Your interesting and provocative article on sun power could use some amplification (“Free the Sun,” July 7, 2005). You underrate the success of solar water heating in Hawai’i. Statewide there are approximately 77,000 solar roofs, almost one in five homes–one in four counting just single-family homes.
About 25,000 of these units at last count came since 1996 under a program in which electric utilities pay a $750 instant rebate to customers who install solar water heating. In all, over $18 million in rebates have been dispersed. A tax credit is available worth 35 percent of the cost of the solar system. Most people recover installation costs in about four years.
In total, customers who install solar in Hawai’i will save over $100 million over the lives of their systems. Perhaps more importantly to many, over 1.6 million barrels of oil will be saved.
Hawai’i’s embrace of solar water heating should be a point of pride for our people and utilities, which promote solar water heating very actively. Imagine if we could raise penetration of solar water heating to two in five homes, or three. Wow.
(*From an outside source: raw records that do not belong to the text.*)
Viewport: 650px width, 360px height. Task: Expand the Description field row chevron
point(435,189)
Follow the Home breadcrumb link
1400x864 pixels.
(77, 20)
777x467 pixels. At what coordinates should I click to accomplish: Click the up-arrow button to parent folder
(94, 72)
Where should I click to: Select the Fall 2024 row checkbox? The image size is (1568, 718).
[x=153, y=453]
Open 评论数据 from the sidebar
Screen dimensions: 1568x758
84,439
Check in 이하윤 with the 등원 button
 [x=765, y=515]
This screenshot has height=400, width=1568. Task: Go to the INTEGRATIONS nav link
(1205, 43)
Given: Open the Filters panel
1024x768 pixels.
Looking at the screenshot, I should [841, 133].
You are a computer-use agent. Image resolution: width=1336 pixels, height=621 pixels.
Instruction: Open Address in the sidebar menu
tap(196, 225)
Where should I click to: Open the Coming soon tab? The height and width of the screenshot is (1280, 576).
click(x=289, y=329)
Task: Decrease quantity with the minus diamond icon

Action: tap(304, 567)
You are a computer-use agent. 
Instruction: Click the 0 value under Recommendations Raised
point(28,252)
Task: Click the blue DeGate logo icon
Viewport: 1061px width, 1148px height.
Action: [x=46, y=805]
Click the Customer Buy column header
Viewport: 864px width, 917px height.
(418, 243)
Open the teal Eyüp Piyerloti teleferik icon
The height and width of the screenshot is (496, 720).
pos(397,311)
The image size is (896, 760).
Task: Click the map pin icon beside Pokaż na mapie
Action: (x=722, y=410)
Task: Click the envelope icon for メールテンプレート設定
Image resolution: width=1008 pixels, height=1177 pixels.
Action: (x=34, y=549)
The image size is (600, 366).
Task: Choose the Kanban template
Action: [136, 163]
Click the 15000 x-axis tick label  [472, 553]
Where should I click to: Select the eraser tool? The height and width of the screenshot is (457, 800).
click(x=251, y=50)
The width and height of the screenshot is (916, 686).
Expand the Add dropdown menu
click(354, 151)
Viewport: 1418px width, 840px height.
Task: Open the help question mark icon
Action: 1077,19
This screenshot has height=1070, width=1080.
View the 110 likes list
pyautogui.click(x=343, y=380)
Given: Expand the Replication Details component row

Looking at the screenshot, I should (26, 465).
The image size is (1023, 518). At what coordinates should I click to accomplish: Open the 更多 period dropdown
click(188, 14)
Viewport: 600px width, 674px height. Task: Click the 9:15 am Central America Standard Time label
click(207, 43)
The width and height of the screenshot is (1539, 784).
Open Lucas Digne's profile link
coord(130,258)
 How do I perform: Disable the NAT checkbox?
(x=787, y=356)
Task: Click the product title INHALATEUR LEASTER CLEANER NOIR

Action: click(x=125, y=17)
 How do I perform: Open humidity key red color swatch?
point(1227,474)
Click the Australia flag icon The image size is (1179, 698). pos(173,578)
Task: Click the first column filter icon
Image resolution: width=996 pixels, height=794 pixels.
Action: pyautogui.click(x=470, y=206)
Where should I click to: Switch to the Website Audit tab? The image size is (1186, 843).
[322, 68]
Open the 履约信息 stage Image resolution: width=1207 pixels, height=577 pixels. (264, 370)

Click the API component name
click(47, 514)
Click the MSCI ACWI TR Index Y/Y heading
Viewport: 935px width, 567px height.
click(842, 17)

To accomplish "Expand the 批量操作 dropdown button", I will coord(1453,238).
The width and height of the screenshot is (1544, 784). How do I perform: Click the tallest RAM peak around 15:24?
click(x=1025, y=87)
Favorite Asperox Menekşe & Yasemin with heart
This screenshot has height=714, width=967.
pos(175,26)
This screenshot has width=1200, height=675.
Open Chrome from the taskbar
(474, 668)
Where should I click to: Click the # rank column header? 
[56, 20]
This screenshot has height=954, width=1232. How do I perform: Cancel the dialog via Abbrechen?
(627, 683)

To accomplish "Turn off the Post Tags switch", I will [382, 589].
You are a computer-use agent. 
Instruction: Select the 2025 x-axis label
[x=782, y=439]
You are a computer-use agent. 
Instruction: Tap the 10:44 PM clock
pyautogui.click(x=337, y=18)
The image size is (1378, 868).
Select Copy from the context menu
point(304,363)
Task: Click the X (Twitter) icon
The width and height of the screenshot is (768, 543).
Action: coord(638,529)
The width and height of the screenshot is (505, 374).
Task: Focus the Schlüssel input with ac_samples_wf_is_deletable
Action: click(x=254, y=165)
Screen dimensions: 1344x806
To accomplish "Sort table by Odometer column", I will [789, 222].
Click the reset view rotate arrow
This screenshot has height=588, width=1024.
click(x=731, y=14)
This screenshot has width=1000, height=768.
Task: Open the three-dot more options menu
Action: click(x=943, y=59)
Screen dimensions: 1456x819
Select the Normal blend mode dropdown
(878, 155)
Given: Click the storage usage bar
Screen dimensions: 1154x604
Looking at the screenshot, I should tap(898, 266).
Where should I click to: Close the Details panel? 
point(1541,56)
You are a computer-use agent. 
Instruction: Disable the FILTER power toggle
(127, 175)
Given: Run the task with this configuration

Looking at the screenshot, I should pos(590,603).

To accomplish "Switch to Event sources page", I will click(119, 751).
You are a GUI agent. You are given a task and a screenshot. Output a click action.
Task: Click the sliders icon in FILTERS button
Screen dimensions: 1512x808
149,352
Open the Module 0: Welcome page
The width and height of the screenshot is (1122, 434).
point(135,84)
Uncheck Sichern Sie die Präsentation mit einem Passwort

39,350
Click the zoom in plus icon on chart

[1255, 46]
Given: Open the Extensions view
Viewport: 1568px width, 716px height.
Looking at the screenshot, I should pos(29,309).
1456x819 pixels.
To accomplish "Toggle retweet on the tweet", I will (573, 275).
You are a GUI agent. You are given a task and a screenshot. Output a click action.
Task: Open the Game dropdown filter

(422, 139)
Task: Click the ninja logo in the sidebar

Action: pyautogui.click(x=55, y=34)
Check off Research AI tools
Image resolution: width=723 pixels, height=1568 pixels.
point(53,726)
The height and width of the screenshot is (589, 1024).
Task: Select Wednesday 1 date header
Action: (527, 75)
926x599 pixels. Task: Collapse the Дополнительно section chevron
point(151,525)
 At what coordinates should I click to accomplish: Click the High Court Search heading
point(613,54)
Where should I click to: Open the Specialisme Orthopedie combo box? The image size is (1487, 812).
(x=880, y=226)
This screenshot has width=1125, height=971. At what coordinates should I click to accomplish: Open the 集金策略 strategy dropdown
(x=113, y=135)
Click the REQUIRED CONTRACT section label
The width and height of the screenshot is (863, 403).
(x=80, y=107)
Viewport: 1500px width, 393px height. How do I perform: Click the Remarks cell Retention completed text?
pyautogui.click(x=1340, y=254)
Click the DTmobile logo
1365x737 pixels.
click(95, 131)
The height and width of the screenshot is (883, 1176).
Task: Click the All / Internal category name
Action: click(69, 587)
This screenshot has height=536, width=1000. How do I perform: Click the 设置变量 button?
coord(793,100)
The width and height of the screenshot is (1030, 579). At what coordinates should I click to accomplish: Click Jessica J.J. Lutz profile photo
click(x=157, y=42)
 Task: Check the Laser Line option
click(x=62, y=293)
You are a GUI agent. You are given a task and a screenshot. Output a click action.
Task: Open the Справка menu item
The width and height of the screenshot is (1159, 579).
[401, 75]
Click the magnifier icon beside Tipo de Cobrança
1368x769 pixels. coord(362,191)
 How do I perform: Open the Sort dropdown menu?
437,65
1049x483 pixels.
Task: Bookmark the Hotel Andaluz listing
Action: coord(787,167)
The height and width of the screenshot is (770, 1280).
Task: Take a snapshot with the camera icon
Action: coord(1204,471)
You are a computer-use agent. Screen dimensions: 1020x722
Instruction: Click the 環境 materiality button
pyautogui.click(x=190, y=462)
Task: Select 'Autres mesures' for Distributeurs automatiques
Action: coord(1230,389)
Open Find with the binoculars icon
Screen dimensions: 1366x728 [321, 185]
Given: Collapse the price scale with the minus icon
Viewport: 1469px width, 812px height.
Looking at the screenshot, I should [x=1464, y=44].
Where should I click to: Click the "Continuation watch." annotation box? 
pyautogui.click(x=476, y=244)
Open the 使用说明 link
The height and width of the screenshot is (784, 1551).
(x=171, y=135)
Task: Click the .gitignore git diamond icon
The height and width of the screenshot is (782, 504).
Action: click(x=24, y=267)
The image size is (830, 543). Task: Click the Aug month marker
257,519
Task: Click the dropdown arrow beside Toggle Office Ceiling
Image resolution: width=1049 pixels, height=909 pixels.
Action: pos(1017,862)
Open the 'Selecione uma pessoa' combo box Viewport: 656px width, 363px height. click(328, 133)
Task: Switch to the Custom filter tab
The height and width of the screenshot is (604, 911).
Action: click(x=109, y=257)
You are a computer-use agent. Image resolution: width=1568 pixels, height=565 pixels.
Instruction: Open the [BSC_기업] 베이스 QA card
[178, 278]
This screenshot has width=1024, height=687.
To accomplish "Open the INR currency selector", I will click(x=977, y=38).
That would be wonderful.
Finally, on net-energy-metering, we will soon announce Public Utilities Commission approval of new rules–based on changes in the law approved by the Legislature and supported in their final version by HECO, MECO and HELCO–that should make renewable energy more attractive to home- and small-business owners.
The size of solar, wind, hydro and biomass renewable systems which may return excess electricity to the grid and receive credit at retail prices has been raised to 50 kilowatts. Shortly we will also be seeking approval for new rules to allow NEM users to reconcile the exchange with their utilities annually rather than monthly, again increasing the value of small-to-medium sized renewable energy systems to our customers.
-Peter Rosegg, Senior Communications Consultant, Hawaiian Electric Company, Inc.
WHO’S YOUR DADDY?
Recently, I was sent a copy of your review of the documentary about my husband, Stanley K. Sheinbaum, Citizen Stan (“Citizen Stan,” June 16, 2005). While I commend you for writing such an extensive piece, I must admonish you for your lack of accuracy, particularly in regard to my father, who was Harry Warner and most definitely NOT my uncle, Jack Warner. With such a glaring error, it might make a reader question the veracity of the other information set forth in your review.
I would appreciate a correction being printed at your earliest convenience. My late father, Harry Warner, was a pioneer filmmaker and President of Warner Brothers. I am proud to be his daughter.